- _INSTRUCTIONS TO FOLLOW_:
Having found the line containing "How do I perform: Reserve" in the data below, reproduce that line and each one after it to the end, exactly, and include nothing else.

━━━ SOURCE INFORMATION

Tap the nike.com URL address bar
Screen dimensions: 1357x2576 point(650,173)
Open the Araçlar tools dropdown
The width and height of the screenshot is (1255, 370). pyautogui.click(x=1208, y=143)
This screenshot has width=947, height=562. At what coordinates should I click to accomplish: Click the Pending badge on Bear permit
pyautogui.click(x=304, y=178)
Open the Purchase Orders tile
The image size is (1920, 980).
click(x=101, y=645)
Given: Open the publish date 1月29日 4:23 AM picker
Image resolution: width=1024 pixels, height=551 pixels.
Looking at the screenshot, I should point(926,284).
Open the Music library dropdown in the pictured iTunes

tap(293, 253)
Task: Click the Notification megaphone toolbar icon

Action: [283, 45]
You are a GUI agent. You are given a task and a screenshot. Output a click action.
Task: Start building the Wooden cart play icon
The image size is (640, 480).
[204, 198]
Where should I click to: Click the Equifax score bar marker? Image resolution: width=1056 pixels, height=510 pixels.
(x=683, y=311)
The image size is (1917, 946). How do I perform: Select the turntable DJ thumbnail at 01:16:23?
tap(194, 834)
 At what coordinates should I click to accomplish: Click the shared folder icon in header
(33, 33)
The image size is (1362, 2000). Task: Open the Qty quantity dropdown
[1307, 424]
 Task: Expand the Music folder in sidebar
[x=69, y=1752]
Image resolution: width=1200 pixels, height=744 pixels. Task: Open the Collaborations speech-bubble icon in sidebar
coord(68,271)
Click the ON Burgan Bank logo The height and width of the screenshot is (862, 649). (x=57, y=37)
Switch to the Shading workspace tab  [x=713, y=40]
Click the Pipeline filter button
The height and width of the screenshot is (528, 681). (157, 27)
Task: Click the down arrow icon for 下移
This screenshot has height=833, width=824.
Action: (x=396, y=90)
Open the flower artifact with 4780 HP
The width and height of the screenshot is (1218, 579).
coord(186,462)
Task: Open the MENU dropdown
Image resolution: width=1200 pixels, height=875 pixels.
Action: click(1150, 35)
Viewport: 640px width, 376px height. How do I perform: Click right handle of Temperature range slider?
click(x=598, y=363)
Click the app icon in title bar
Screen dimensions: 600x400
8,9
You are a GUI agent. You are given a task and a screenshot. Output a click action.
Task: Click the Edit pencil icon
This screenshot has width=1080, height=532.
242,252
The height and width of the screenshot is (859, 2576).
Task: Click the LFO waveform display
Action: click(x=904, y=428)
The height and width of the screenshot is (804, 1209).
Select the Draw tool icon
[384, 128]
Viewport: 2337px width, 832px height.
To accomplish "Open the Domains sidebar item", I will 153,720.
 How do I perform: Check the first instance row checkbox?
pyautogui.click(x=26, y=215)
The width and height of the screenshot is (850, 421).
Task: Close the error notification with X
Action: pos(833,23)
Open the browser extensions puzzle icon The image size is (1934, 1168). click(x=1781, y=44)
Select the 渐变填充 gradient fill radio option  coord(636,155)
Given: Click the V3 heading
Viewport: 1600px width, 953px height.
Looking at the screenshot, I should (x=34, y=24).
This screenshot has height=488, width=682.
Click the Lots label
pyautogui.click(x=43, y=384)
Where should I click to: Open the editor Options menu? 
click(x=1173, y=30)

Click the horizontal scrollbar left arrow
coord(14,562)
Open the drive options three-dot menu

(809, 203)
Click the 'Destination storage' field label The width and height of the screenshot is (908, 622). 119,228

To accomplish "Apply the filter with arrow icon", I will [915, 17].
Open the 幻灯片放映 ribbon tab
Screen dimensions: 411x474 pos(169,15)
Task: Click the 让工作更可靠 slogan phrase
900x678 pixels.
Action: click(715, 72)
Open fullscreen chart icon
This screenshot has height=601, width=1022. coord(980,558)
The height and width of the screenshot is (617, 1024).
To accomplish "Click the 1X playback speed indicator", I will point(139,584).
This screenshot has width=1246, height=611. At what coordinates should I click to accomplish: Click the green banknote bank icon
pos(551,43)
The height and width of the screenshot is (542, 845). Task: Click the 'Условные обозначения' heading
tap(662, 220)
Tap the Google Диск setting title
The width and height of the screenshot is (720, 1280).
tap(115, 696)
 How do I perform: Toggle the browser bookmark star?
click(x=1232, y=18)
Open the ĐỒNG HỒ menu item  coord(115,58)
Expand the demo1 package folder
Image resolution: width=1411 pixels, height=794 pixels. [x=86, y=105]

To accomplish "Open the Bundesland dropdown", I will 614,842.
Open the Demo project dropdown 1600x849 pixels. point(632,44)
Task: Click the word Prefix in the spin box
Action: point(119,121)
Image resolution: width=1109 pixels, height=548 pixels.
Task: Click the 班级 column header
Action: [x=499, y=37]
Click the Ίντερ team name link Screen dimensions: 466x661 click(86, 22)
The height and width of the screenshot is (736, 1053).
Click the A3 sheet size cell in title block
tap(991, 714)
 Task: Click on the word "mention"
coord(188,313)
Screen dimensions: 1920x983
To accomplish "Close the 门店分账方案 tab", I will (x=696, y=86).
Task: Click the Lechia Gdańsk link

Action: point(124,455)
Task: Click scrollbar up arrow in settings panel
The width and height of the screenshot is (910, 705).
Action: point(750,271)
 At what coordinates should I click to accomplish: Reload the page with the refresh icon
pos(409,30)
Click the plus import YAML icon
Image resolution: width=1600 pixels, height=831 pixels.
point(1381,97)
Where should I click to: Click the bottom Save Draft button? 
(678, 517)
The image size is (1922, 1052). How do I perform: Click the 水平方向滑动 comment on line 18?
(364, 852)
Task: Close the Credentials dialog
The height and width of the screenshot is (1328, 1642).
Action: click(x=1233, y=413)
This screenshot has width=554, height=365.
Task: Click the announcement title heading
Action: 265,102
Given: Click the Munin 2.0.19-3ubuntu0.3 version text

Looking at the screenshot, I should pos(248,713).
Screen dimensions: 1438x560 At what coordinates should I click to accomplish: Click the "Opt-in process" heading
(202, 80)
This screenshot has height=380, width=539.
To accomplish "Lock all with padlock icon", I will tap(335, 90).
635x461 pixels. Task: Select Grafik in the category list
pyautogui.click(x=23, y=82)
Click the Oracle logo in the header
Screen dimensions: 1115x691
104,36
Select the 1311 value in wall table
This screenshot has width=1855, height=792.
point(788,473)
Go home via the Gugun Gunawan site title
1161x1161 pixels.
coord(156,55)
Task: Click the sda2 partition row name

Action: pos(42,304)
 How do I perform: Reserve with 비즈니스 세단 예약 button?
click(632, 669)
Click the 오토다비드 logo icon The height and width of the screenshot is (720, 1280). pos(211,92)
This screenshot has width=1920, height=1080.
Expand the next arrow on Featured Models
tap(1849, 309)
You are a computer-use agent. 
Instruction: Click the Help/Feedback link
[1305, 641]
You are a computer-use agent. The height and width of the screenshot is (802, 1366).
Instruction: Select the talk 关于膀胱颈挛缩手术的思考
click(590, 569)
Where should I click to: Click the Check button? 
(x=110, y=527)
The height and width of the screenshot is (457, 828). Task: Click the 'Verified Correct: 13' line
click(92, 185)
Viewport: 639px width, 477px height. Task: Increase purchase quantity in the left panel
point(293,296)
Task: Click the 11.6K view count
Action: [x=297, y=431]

━━━━━━

- _OUTPUT FOR THIS TASK_:
 How do I perform: Reserve with 비즈니스 세단 예약 button?
click(632, 669)
Click the 오토다비드 logo icon The height and width of the screenshot is (720, 1280). pos(211,92)
This screenshot has width=1920, height=1080.
Expand the next arrow on Featured Models
tap(1849, 309)
You are a computer-use agent. 
Instruction: Click the Help/Feedback link
[1305, 641]
You are a computer-use agent. The height and width of the screenshot is (802, 1366).
Instruction: Select the talk 关于膀胱颈挛缩手术的思考
click(590, 569)
Where should I click to: Click the Check button? 
(x=110, y=527)
The height and width of the screenshot is (457, 828). Task: Click the 'Verified Correct: 13' line
click(92, 185)
Viewport: 639px width, 477px height. Task: Increase purchase quantity in the left panel
point(293,296)
Task: Click the 11.6K view count
Action: [x=297, y=431]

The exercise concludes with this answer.